--- YOUR OBJECTIVE ---
Copy the listing exactly, images excluded.

--- DATA TO EXAMINE ---
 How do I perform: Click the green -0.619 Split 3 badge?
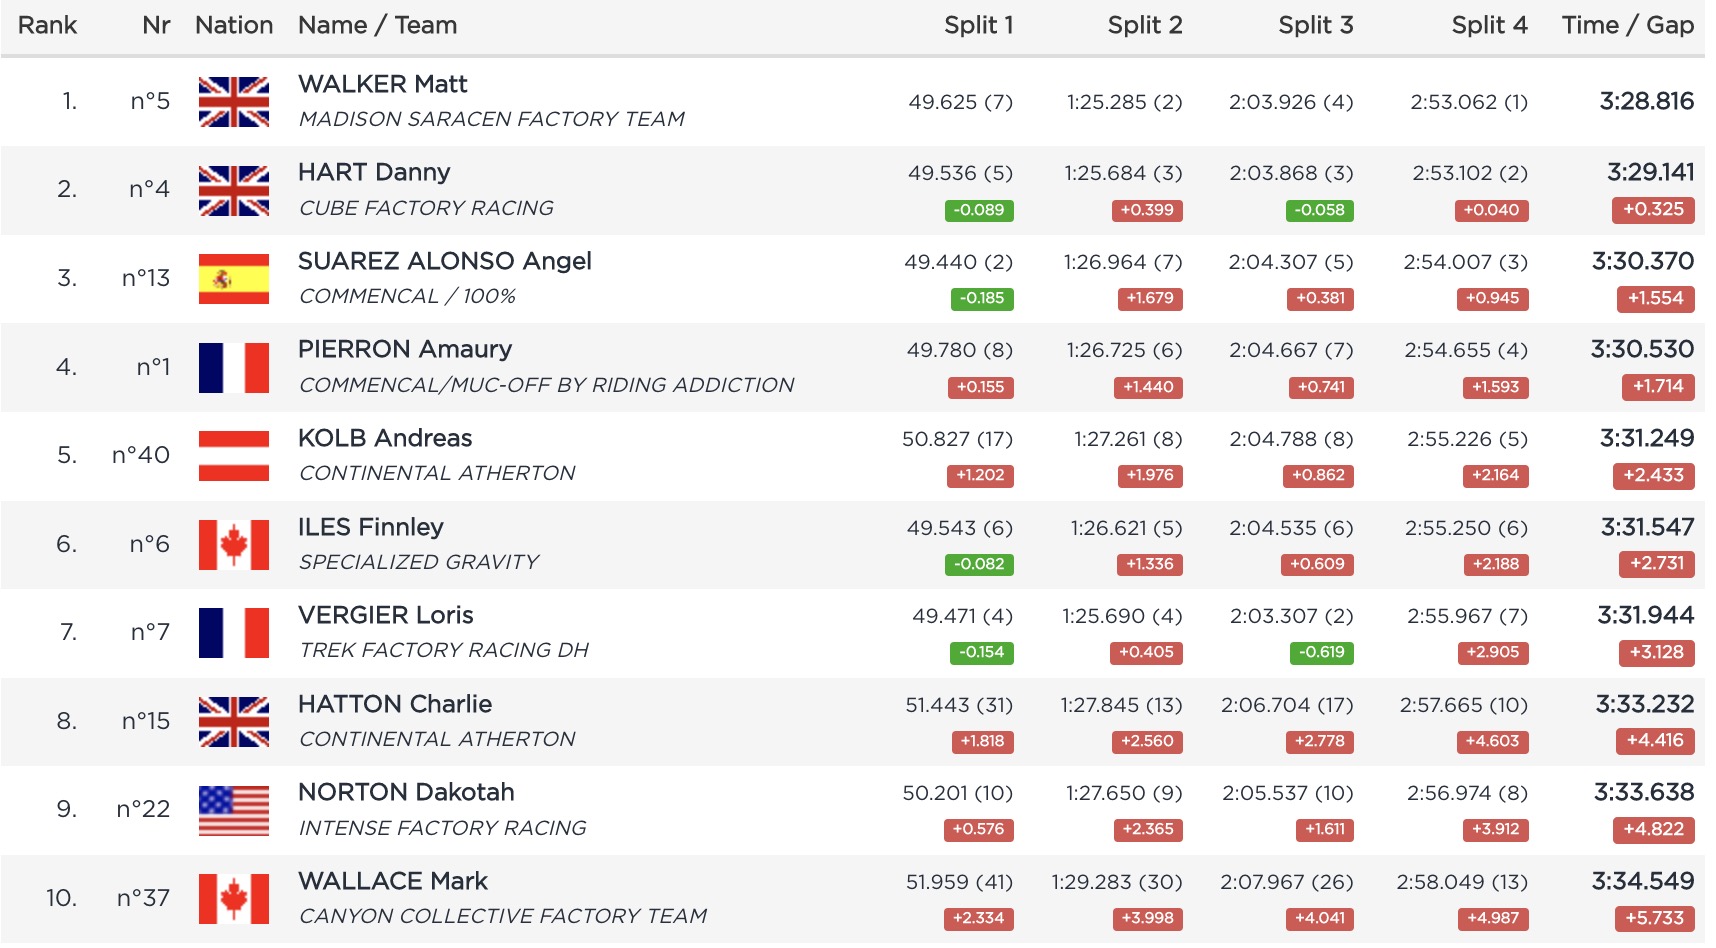pyautogui.click(x=1320, y=652)
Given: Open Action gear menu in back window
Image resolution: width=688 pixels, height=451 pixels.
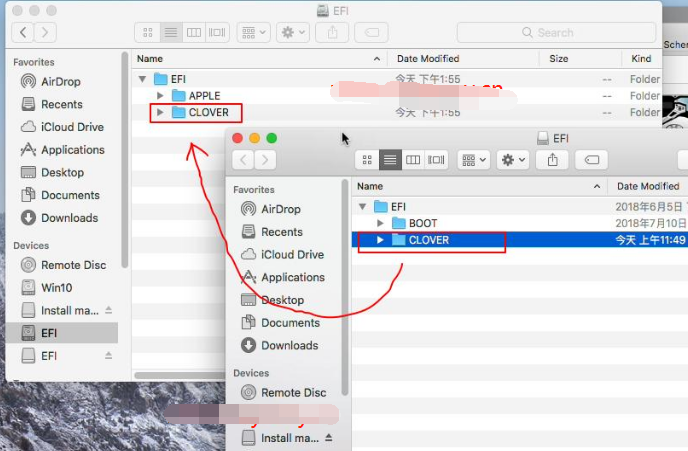Looking at the screenshot, I should pyautogui.click(x=294, y=32).
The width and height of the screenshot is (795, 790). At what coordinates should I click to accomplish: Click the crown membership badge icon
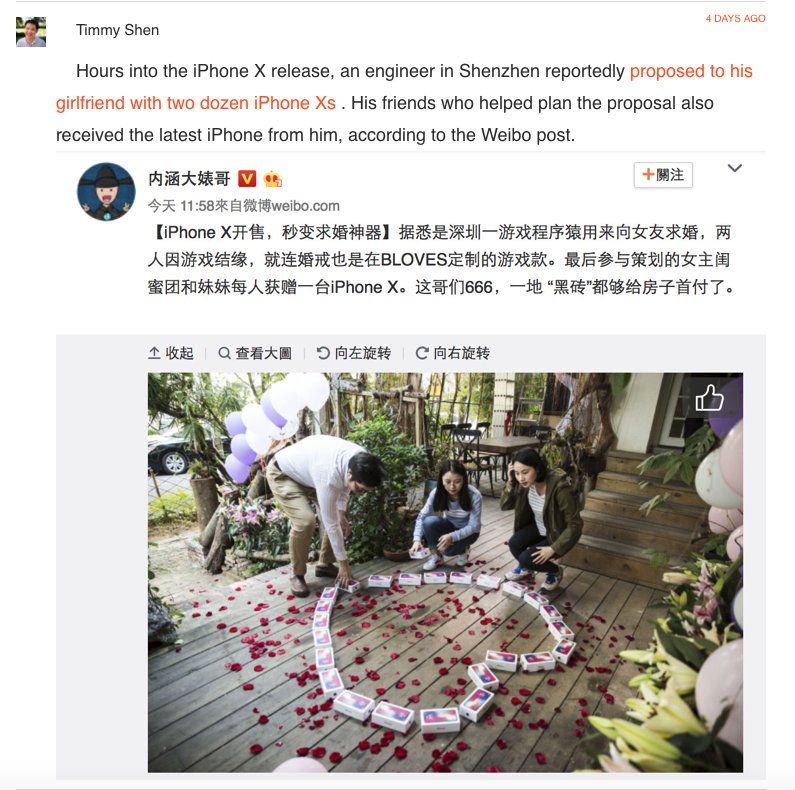272,178
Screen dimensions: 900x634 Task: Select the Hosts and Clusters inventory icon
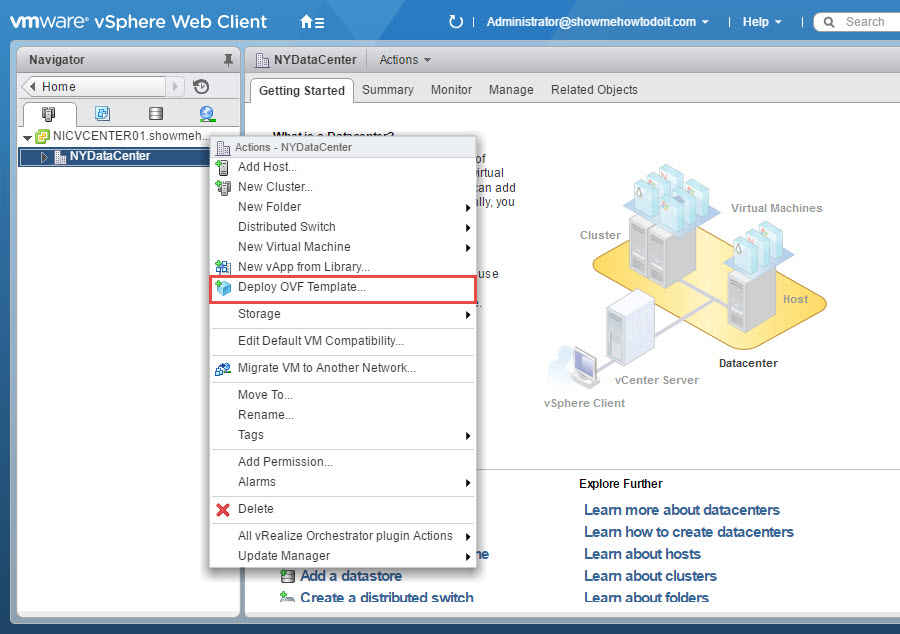[48, 112]
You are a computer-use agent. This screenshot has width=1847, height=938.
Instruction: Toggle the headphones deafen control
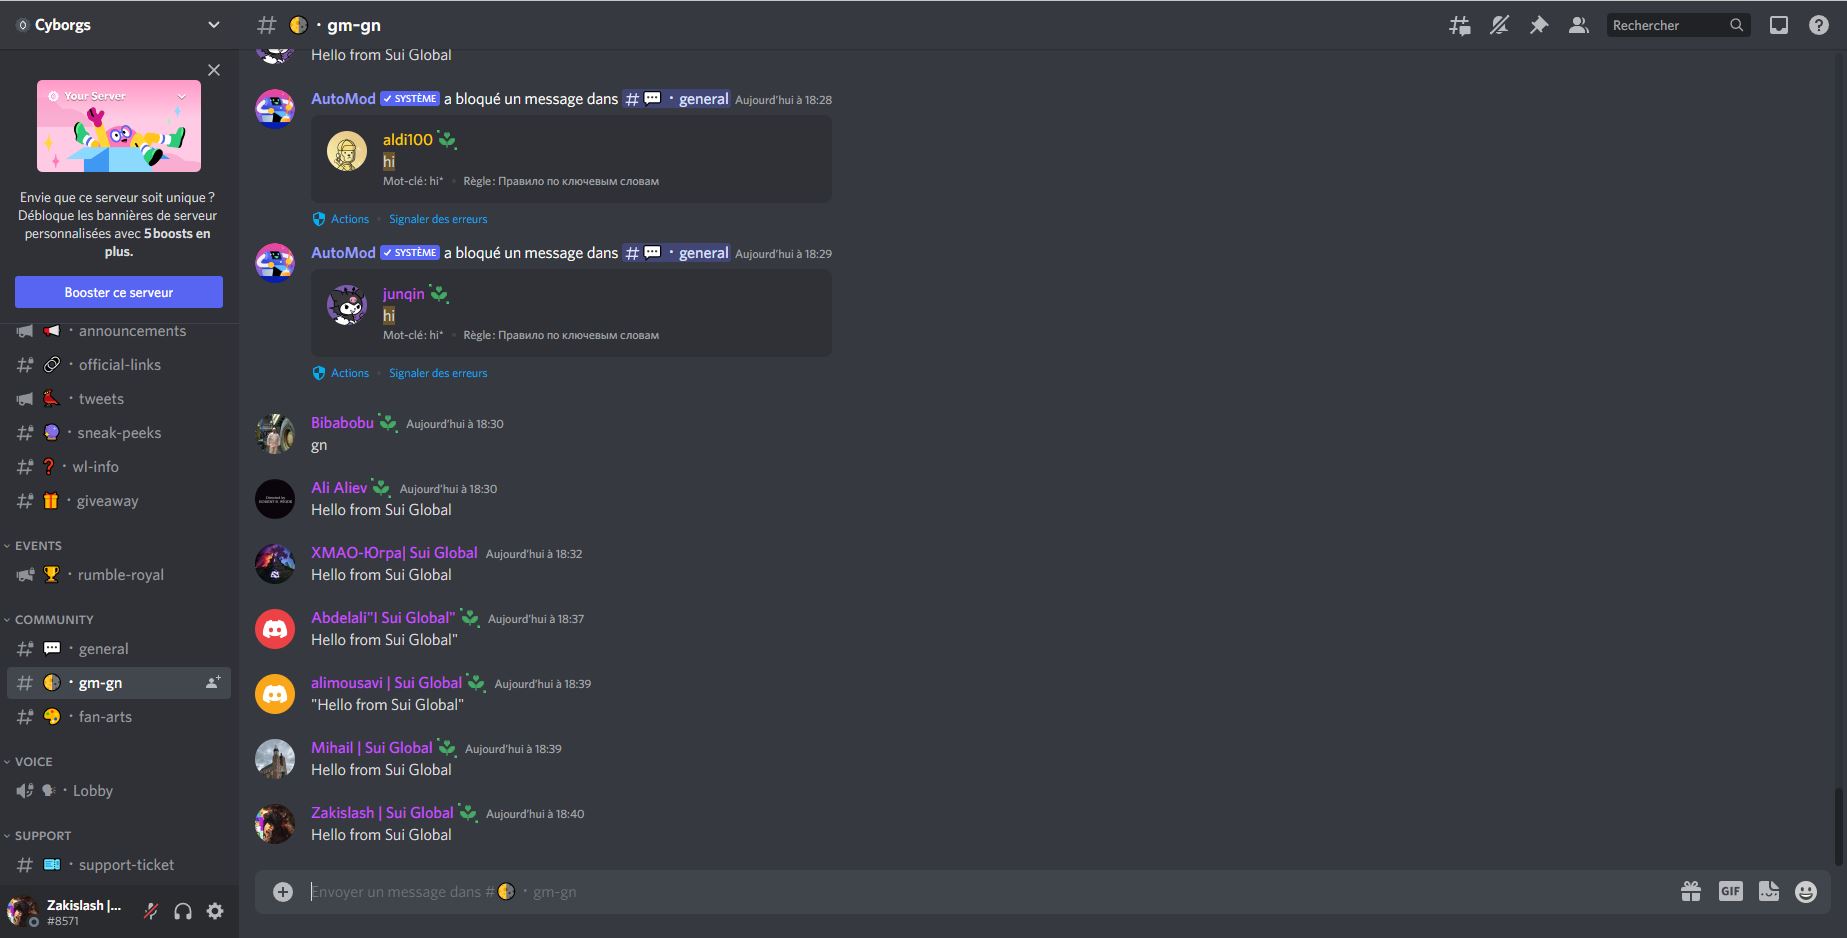(x=183, y=911)
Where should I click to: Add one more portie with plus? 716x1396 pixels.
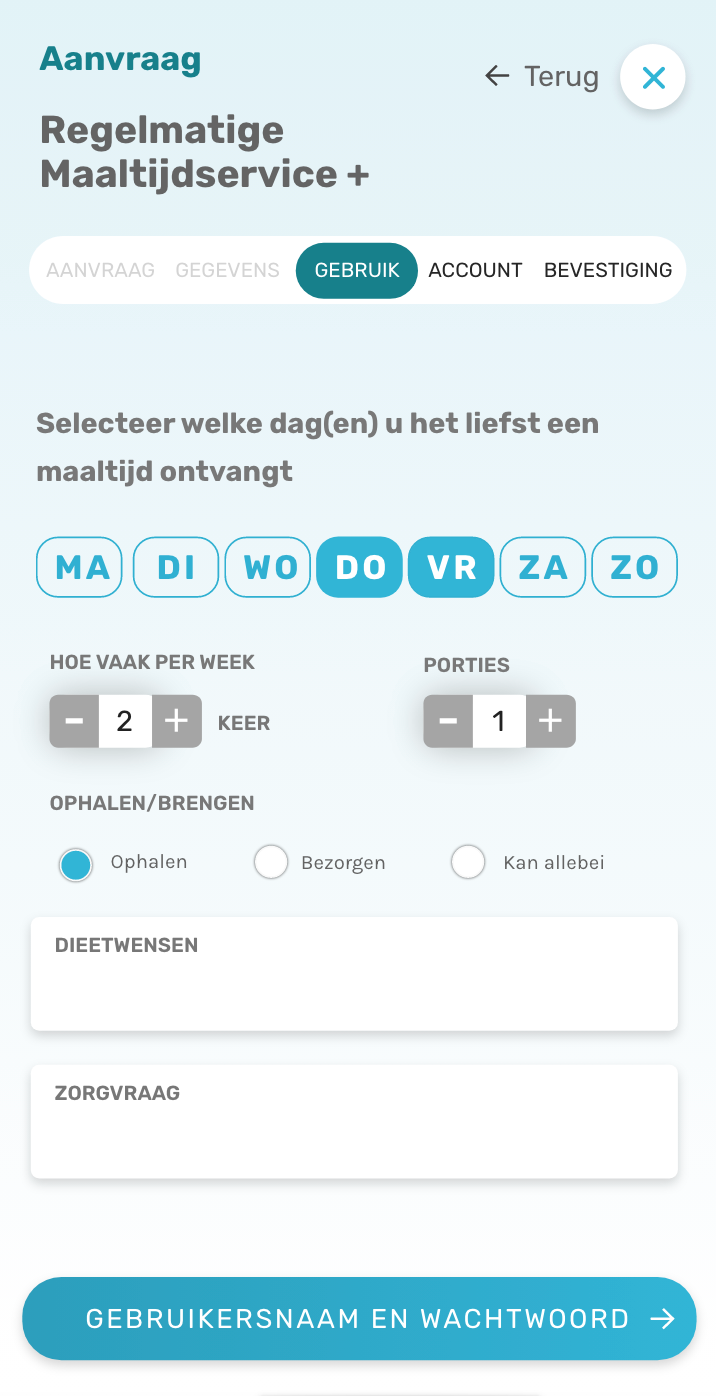click(550, 721)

--- RESULT OF THIS TASK ---
 How do I perform: Click the green -0.619 Split 3 badge?
pyautogui.click(x=1320, y=652)
Given: Open Action gear menu in back window
Image resolution: width=688 pixels, height=451 pixels.
Looking at the screenshot, I should pyautogui.click(x=294, y=32).
The width and height of the screenshot is (795, 790). At what coordinates should I click to accomplish: Click the crown membership badge icon
272,178
Screen dimensions: 900x634 Task: Select the Hosts and Clusters inventory icon
[48, 112]
You are a computer-use agent. This screenshot has width=1847, height=938.
Instruction: Toggle the headphones deafen control
(x=183, y=911)
Where should I click to: Add one more portie with plus? 716x1396 pixels.
click(550, 721)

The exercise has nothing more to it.